Chitosan-Gelatin-EGCG Nanoparticle-Meditated LncRNA TMEM44-AS1 Silencing to Activate the P53 Signaling Pathway for the Synergistic Reversal of 5-FU Resistance in Gastric Cancer

Abstract

Chemoresistance is one of the leading causes of therapeutic failure in gastric cancer (GC) treatment. Recent studies have shown lncRNAs play pivotal roles in regulating GC chemoresistance. Nanocarriers delivery of small interfering RNAs (siRNAs) to silence cancer-related genes has become a novel approach to cancer treatment research. However, finding target genes and developing nanosystems capable of selectively delivering siRNAs for disease treatment remains a challenge.

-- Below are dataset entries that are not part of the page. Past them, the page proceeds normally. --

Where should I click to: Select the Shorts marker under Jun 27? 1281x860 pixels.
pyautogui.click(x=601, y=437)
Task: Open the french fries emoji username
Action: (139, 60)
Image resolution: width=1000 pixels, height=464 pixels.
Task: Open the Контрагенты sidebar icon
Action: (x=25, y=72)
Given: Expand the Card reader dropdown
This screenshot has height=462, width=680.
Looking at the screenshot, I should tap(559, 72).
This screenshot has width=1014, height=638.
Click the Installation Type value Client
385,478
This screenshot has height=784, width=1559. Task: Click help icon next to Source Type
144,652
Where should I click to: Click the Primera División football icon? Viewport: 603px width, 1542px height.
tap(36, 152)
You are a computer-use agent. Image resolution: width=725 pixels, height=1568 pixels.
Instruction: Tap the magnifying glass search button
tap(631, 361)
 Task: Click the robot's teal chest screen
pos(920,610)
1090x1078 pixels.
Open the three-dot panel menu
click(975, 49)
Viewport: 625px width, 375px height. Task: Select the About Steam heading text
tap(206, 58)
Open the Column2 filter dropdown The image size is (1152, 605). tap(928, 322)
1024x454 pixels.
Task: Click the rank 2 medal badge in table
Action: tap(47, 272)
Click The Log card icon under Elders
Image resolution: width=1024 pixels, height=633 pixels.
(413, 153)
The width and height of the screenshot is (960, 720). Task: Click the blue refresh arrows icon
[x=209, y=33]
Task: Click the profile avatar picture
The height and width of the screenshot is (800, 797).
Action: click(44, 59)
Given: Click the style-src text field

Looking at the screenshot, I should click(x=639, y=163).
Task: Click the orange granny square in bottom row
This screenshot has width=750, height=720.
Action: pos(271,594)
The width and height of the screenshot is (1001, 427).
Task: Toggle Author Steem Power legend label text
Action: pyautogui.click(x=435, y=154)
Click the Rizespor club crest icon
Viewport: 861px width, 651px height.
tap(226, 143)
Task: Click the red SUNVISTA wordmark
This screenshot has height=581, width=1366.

In this study, a novel lncRNA TMEM44-AS1 that is related to 5-FU resistance is identified. TMEM44-AS1 has the ability to bind to and sponge miR-2355-5p, resulting in the upregulated PPP1R13L expression and P53 pathway inhibition. Next, a new nanocarrier called chitosan-gelatin-EGCG (CGE) is developed, which has a higher gene silencing efficiency than lipo2000, to aid in the delivery of a si-TMEM44-AS1 can efficiently silence TMEM44-AS1 expression to synergistically reverse 5-FU resistance in GC, leading to a markedly enhanced 5-FU therapeutic effect in a xenograft mouse model of GC. These findings indicate that TMEM44-AS1 may estimate 5-FU therapy outcome among GC cases, and that systemic si-TMEM44-AS1 delivery combined with 5-FU therapy is significant in the treatment of patients with recurrent GC.

Keywords: 5-FU resistance; gastric cancer; lncRNAs; nanoparticles; p53 signaling pathway.